Asset allocation is the primary determinant of any portfolio’s risk, or volatility, and return potential, including PERA’s. Asset allocation simply refers to the portion of PERA’s total portfolio that is invested in the five asset classes. The PERA Board of Trustees regularly revisits the strategic asset allocation to determine whether the fund needs to be differently proportioned. A critical part of that work is called an Asset/Liability Study, which evaluates the relationship of the plan’s assets and liabilities, as well as the plan’s risk tolerance.
The Board’s investment consultants, Aon, began the latest Asset/Liability Study in late 2018 and recently provided its findings at the Board Planning Session earlier in September.

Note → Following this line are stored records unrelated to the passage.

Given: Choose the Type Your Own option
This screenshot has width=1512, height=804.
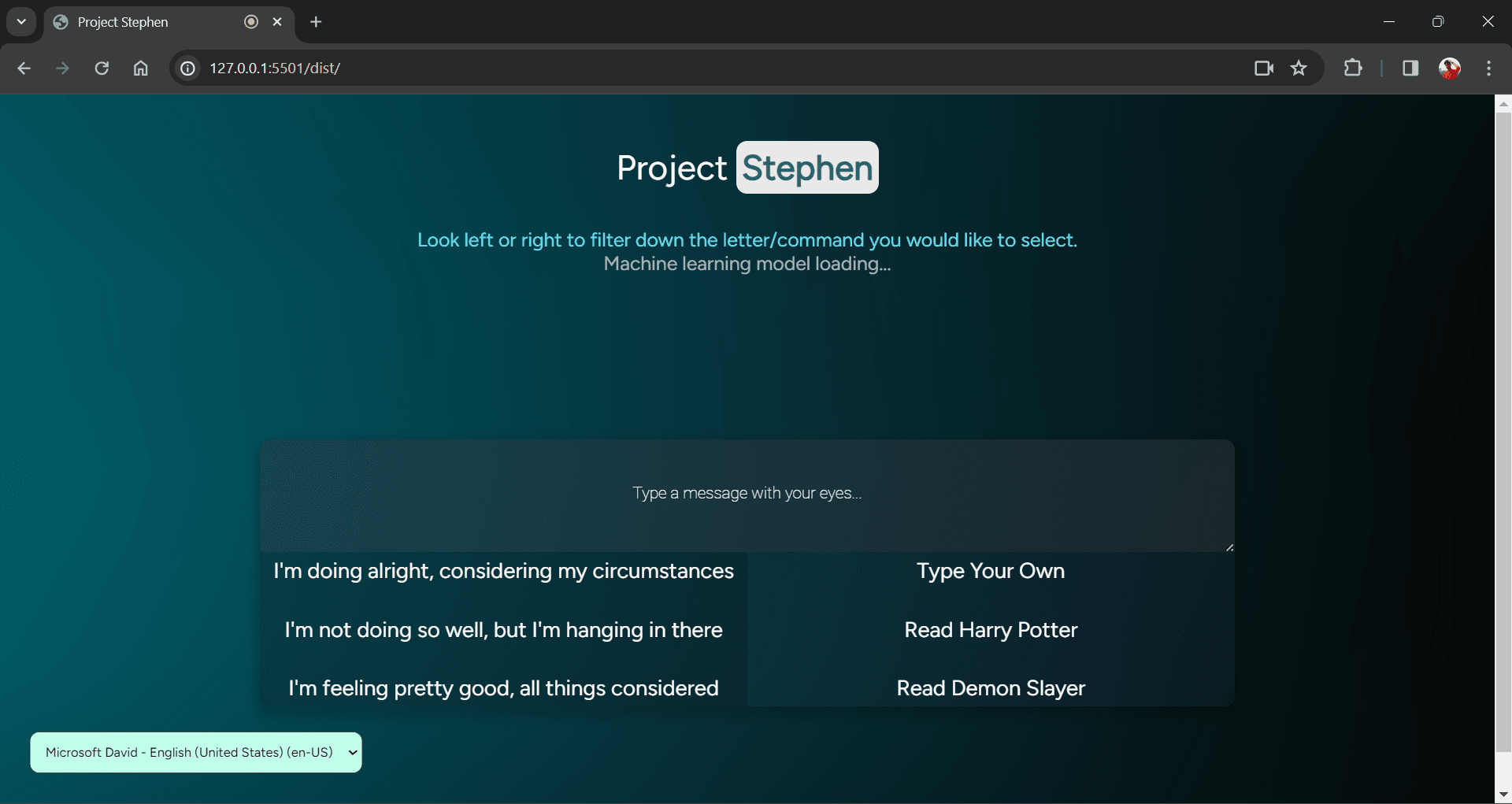Looking at the screenshot, I should [x=990, y=572].
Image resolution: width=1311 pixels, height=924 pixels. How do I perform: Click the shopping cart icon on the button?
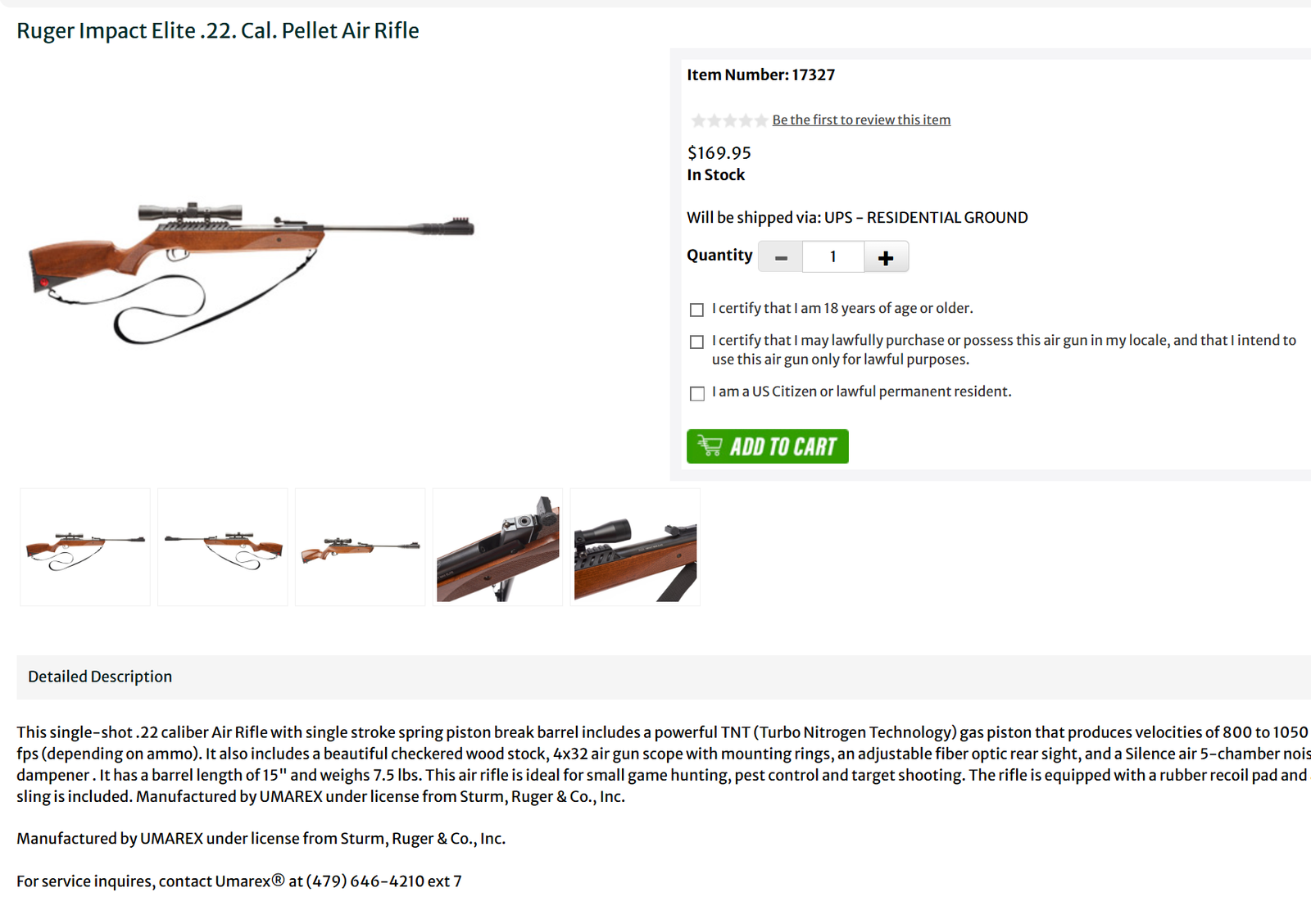710,446
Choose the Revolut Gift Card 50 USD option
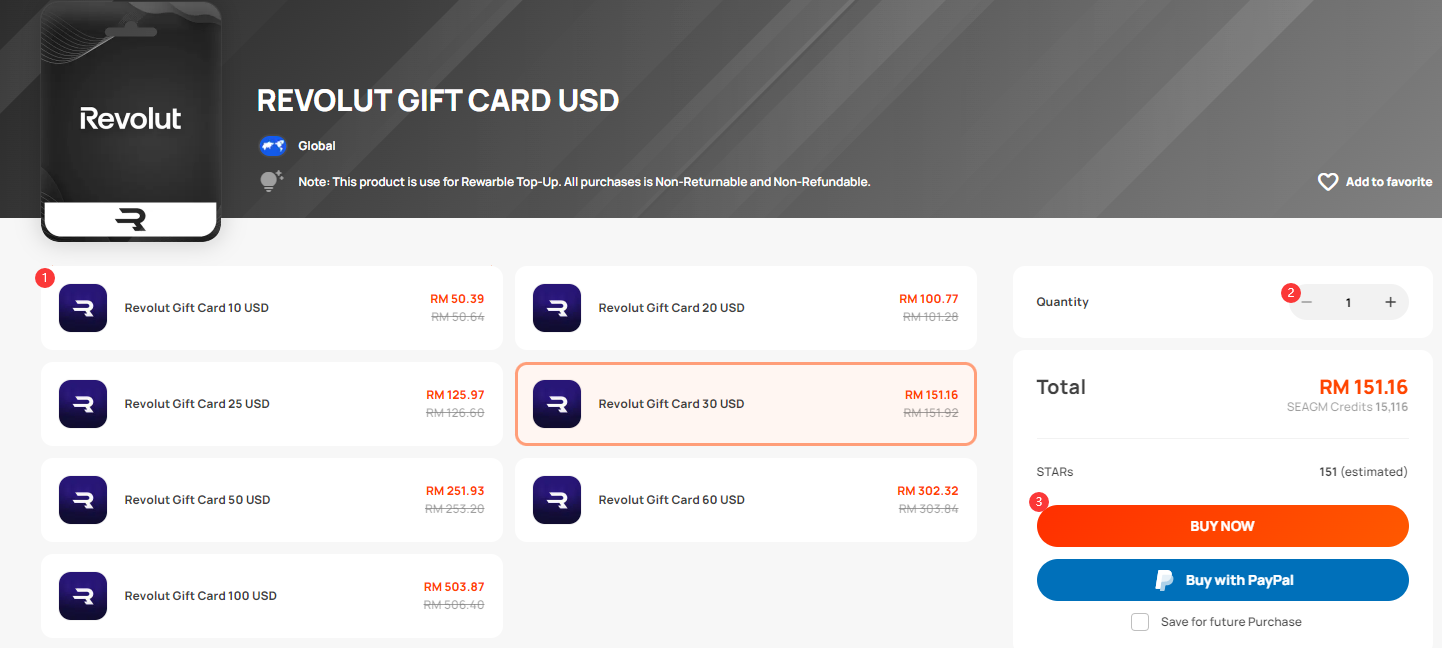This screenshot has height=648, width=1442. [272, 500]
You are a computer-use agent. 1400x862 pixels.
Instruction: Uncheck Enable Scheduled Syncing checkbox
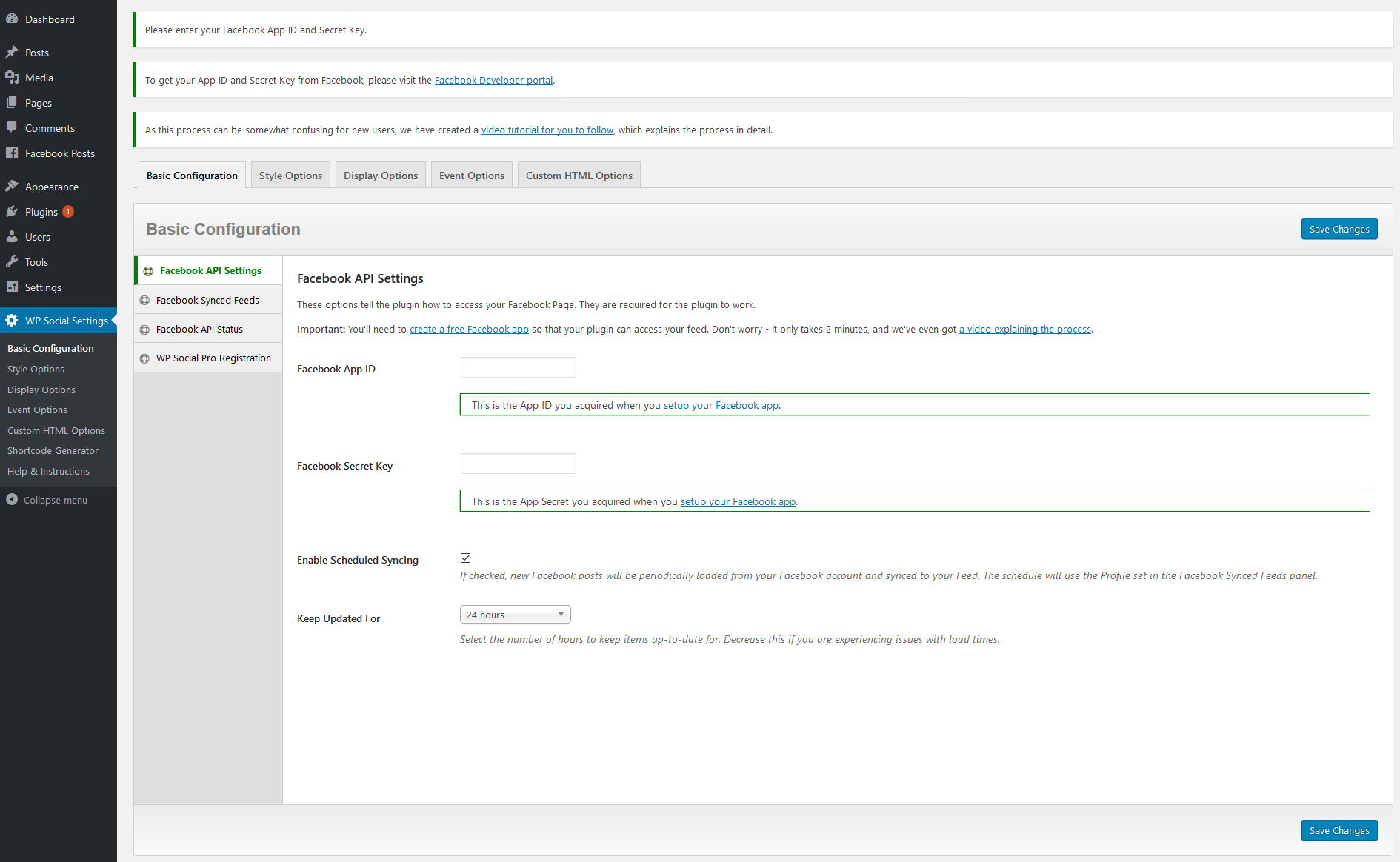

The key objective of the Asset/Liability Study is to identify the appropriate risk posture for the portfolio in the context of the liabilities of the portfolio, or the right level of risk for the overall portfolio of assets. Making this determination requires three key decisions: the overall mix between return-seeking and risk-reducing assets; the composition of the return-seeking portfolio; and the composition of the risk-reducing portfolio.

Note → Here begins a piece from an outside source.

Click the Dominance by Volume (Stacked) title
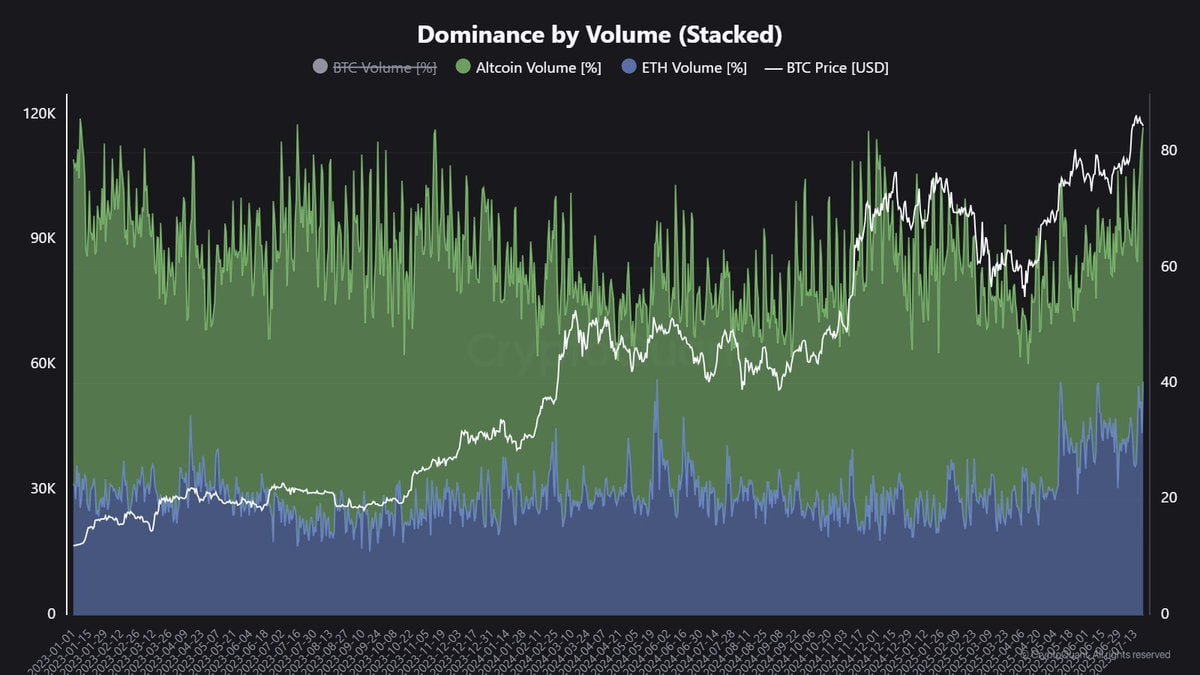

The Board is expected to use the results of the Asset/Liability Study, the timing of projected cash outflows, and overall risk tolerance of the fund in order to determine a strategic asset allocation later this fall.
[PERA’s current asset allocation policy can be seen here.]
Reevaluating its strategic asset allocation every three to five years, as PERA does, is a best practice for institutional investors and a cornerstone of prudent governance of a pension plan. The updated asset allocation policy will provide guidance on the most appropriate mix of assets to be held in the PERA Trust Funds in order to meet the future financial needs of the plan for the sole benefit of its members and retirees.
Also included in the Asset/Liability Study is information about key assumptions and possible alternative portfolio compositions:
- Long-term capital market expectations for a variety of asset classes are used to model different asset allocations based on Aon’s expectations. Since PERA is a long-term investor, it relies on long-term assumptions about how the capital markets will perform and economic environments will shift.
- Risk and performance expectations with different asset allocations. Aon’s analysis looked at a range of combinations of different asset classes in a variety of weights, including global equity, fixed income, private equity, real estate, private debt as well as asset mixes designed to mitigate risk. Aon generally favors careful diversification into a broad set of asset classes with attractive risk and return properties to improve portfolio efficiency, and its specific analysis for PERA has been customized to reflect PERA’s particular needs and circumstances.
Additional information from the presentation of Aon to the Board at its September Planning Session can be found here.
As the Board continues the process of refining the analysis of the Asset/Liability Study and developing its updated strategic asset allocation, PERA on the Issues will continue to provide new information on the Board’s conclusions.